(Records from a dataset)
Segment Open

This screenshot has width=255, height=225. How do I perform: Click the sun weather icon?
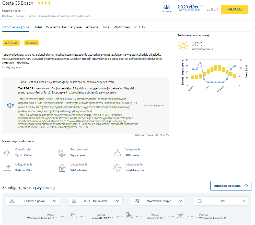pos(183,46)
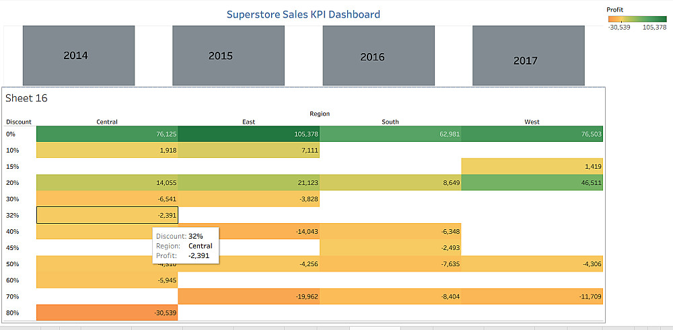This screenshot has width=673, height=330.
Task: Click the Profit color legend gradient bar
Action: point(636,19)
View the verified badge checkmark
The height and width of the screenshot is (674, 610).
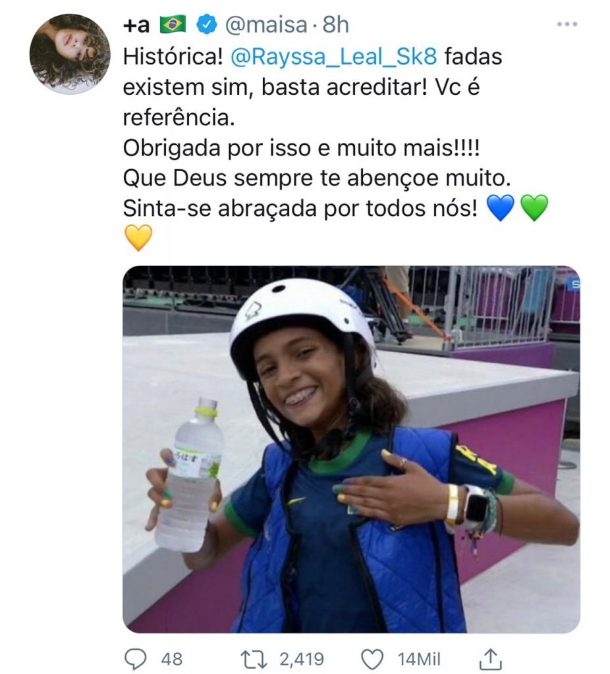206,24
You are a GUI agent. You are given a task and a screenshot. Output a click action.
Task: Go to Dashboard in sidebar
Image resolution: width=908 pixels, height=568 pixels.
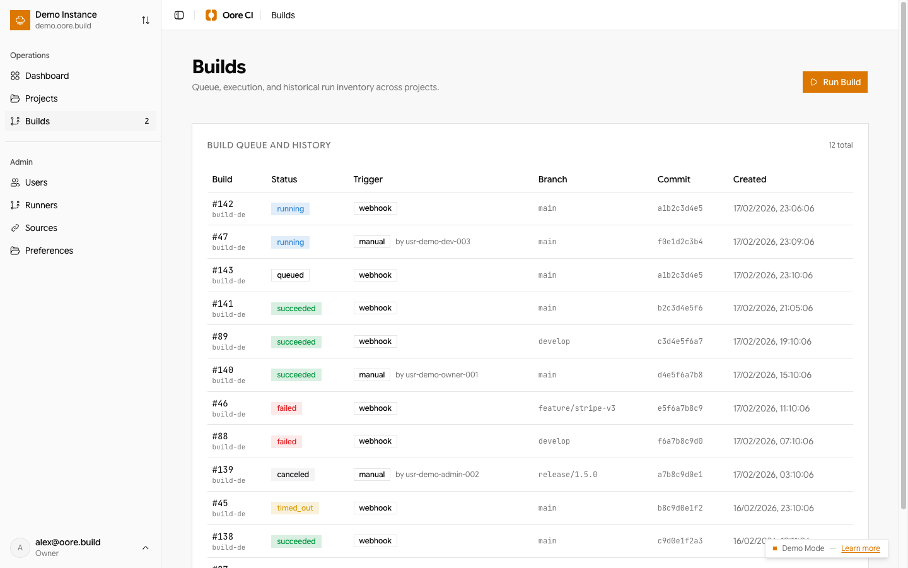47,76
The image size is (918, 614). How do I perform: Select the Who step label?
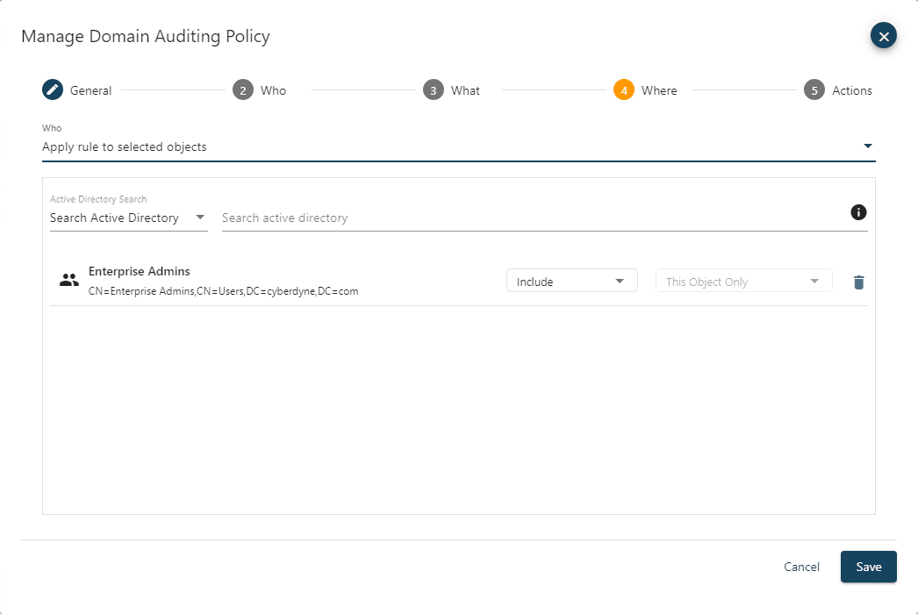(x=273, y=90)
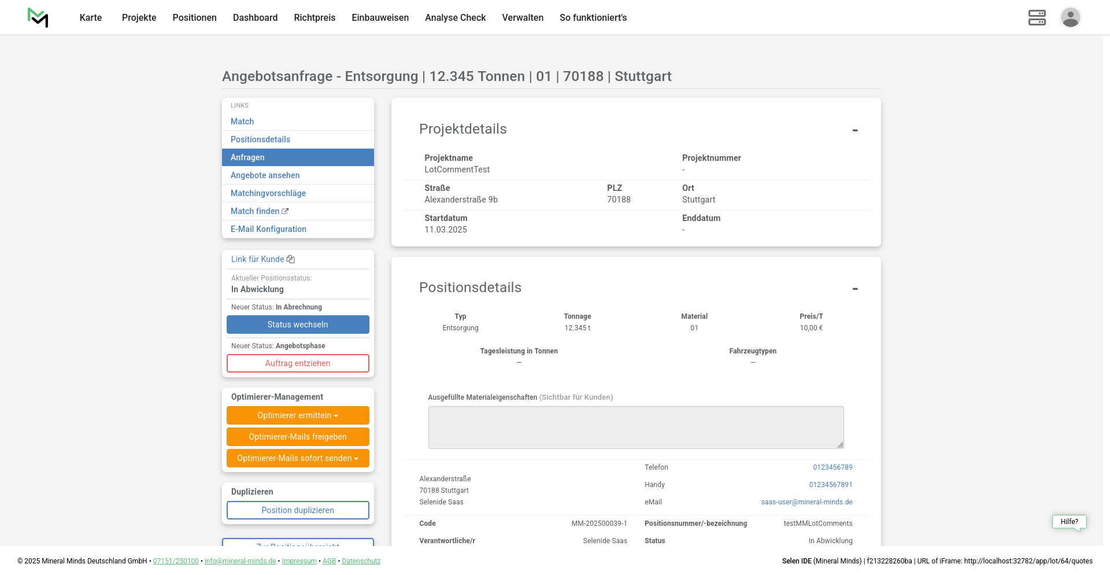Open the Hilfe? chat bubble
This screenshot has width=1110, height=575.
pyautogui.click(x=1069, y=522)
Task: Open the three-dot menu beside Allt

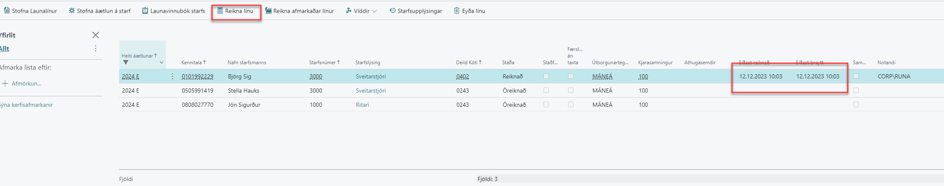Action: pos(96,49)
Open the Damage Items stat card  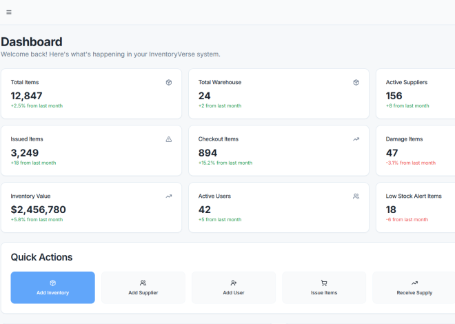pos(416,150)
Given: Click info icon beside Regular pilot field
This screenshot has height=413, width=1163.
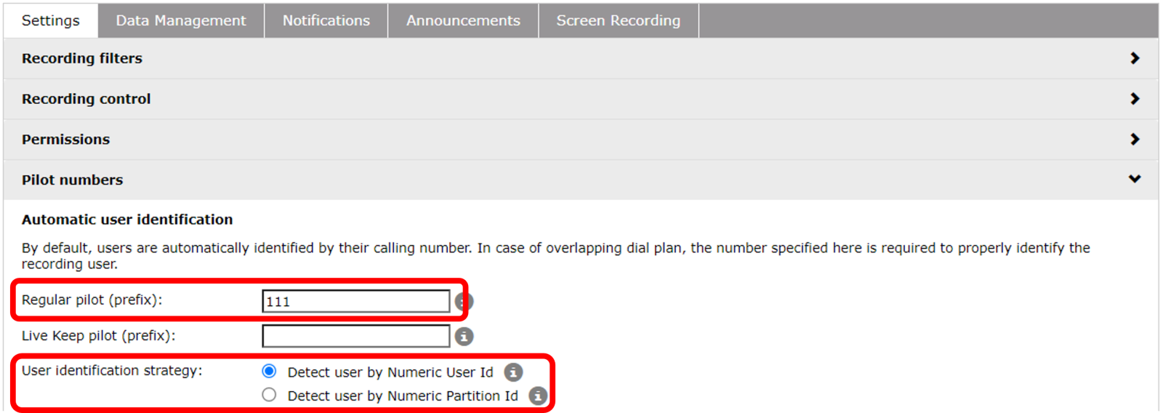Looking at the screenshot, I should pos(465,301).
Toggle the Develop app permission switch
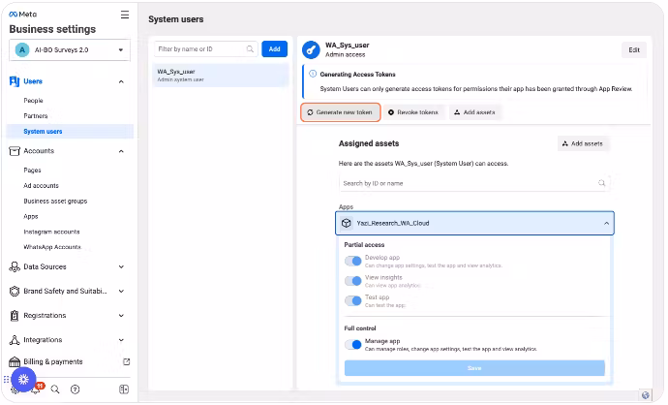The width and height of the screenshot is (668, 405). point(353,261)
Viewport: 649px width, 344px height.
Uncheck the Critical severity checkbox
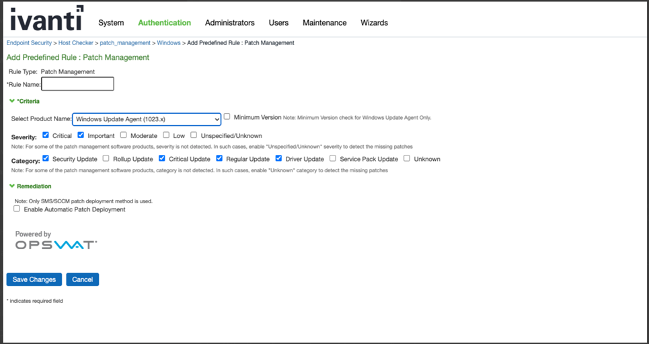point(46,135)
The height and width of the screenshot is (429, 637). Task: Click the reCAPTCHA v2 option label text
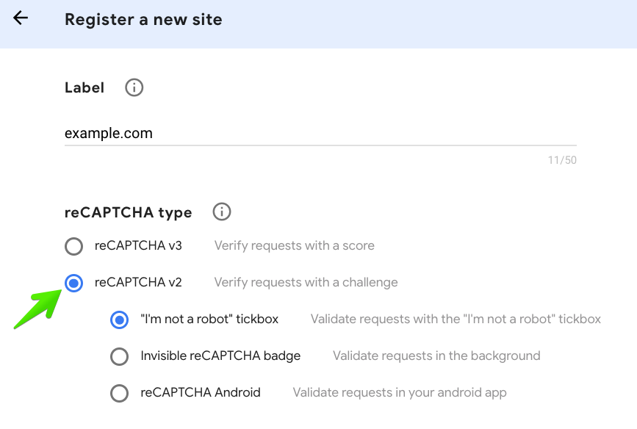(138, 282)
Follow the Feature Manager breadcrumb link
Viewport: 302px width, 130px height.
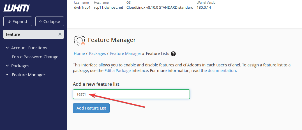[126, 54]
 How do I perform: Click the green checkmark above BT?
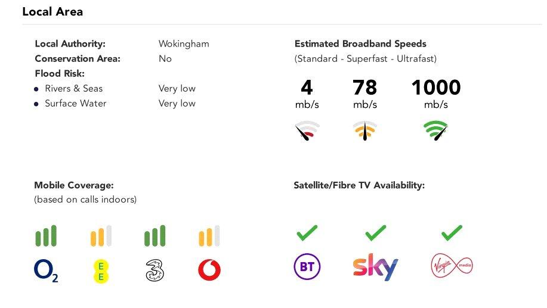point(307,233)
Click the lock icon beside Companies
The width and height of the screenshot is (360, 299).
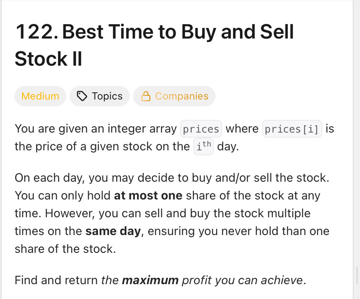coord(146,96)
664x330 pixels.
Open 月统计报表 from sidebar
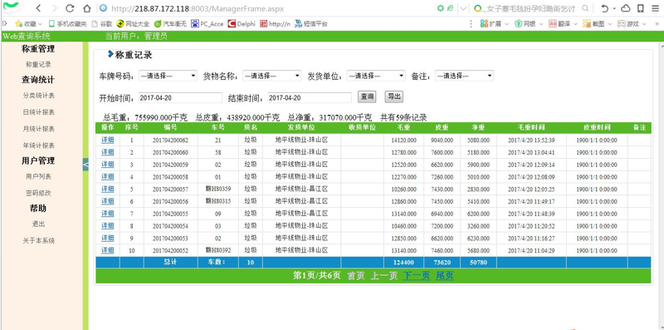38,129
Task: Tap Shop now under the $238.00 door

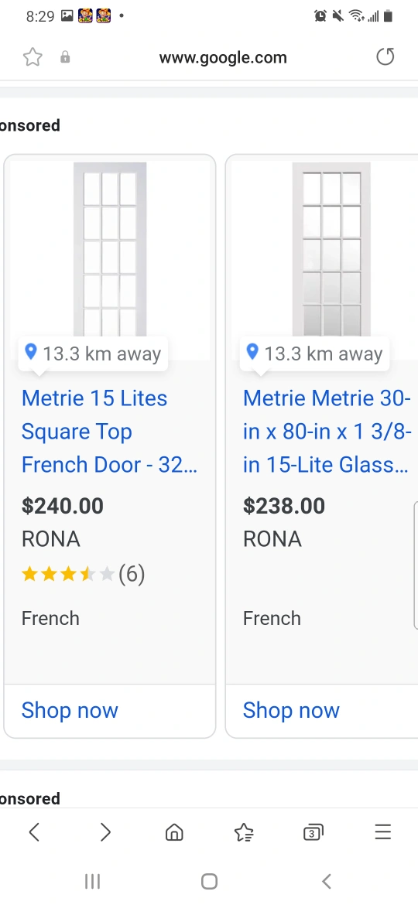Action: (x=291, y=710)
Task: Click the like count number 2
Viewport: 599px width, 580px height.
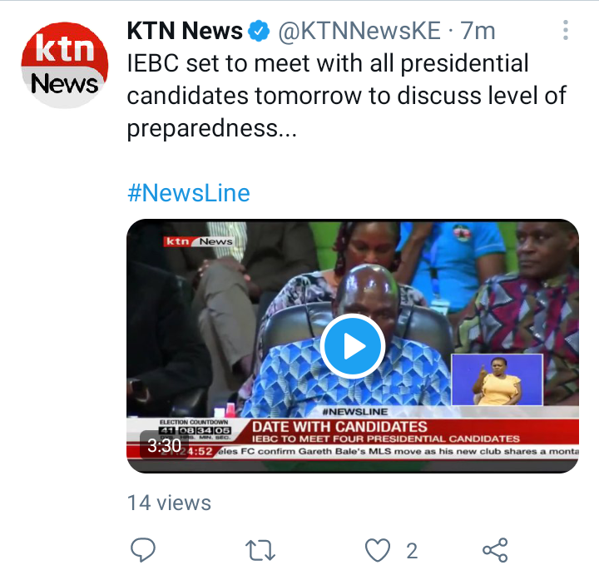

Segment Closed

What you return must match, line for line, the records from the line containing "Open 月统计报表 from sidebar" through their end, with both ends included and no pictures.

Reply to the task>
Open 月统计报表 from sidebar
38,129
Task: Tap Shop now under the $238.00 door

Action: (x=291, y=710)
Task: Click the like count number 2
Viewport: 599px width, 580px height.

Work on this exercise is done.